The Last Look…
Posted by Colin Lambert. Last updated: August 8, 2023
It is easy for me to tell that AI is starting to gain traction in financial markets from the number of firms who want to crowbar the phrase into any release – and I can tell you, there are a lot! But is AI actually going to radically change how we operate in FX, or is it just the next incremental step in the market’s evolution?
Talking to people in the market about AI, there is something of a mixed response – liquidity providers very much seem to believe it is an incremental step forward that can help processes that support their work, while execution services providers are more concerned with its impact.
Given the quant processes that have built up around the pricing engines, it is hard to see how AI will actually change much – automated pricing has been in FX for many years, therefore it is hard to disagree that AI is, possibly, just a small step forward. On the execution side, however, the concerns are not about the trading itself – again smart order routing has been backed by quant processes for years – but about the market impact.
Over the past few weeks I have written a couple of times about pre-hedging and as I write this, we have just published the latest analysis on market impact at the month-end Fix. The latter always draws an audience, the former has attracted quite a mailbag over the past fortnight. The question is, therefore, will AI exacerbate market impact and any pre-hedging activities?
From my perspective, it is probably inevitable. If I were building an AI model to trade in FX markets, the first thing to look out for is flow, or more specifically, patterns of flow. Pre-hedging, or even hedging ahead of the WM window at the Fix are, by definition, according to a pattern, and thus should be picked up by the AI. This will be done quicker perhaps, and the decision making around the information may also be quicker, thus exacerbating the market impact.
Ultimately, though, even here I am not sure it is a radical change – there are automated trading firms out there that are already doing just this. It is clear to anyone who looks at it long enough that there is a cottage industry of small trading firms who are taking signals from activity ahead of the WM window, and acting upon it.
What would be different in a world more dominated by AI, of course, is what happens when the major market makers start doing the same? This is a tricky area for many banks in particular, as we all know, but if more are segregating their order execution teams from the main business, surely that main business will use AI, detect these patterns, and price accordingly?
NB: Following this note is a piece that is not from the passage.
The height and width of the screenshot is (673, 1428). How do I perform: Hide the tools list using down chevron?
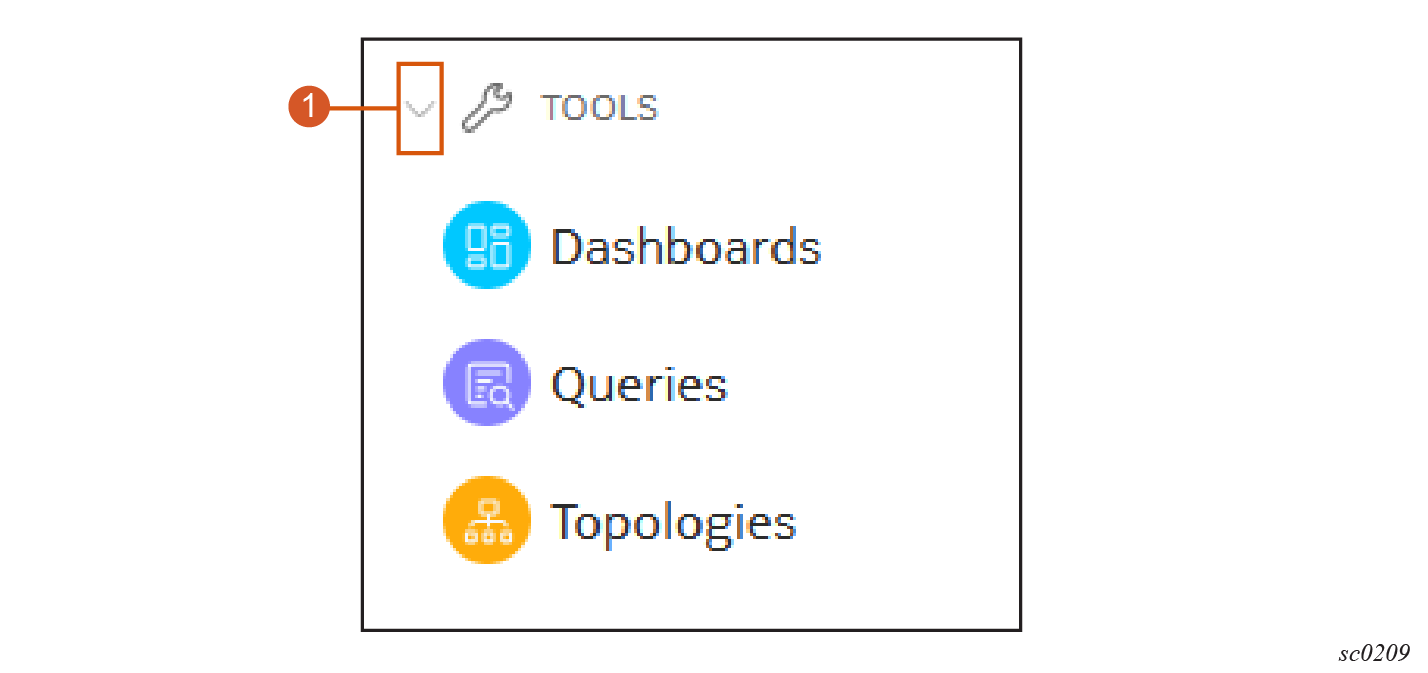point(420,108)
This is not only about pre-hedging though, because as someone pointed out to me last week, any order that is executed over time will send out a signal. At the moment the child trades are often randomised and that does a (half) decent job of masking the flow for a period of time, but would this be the case when the AI is in play? After all, logic dictates that if you see a pattern of selling or buying, you skew and/or trade in that direction. Can the AI be taught not to use these signals? More pertinently, should it be taught? The data it is using is public after all, or post-trade at worst, so why should its logic be trained in an unnatural direction?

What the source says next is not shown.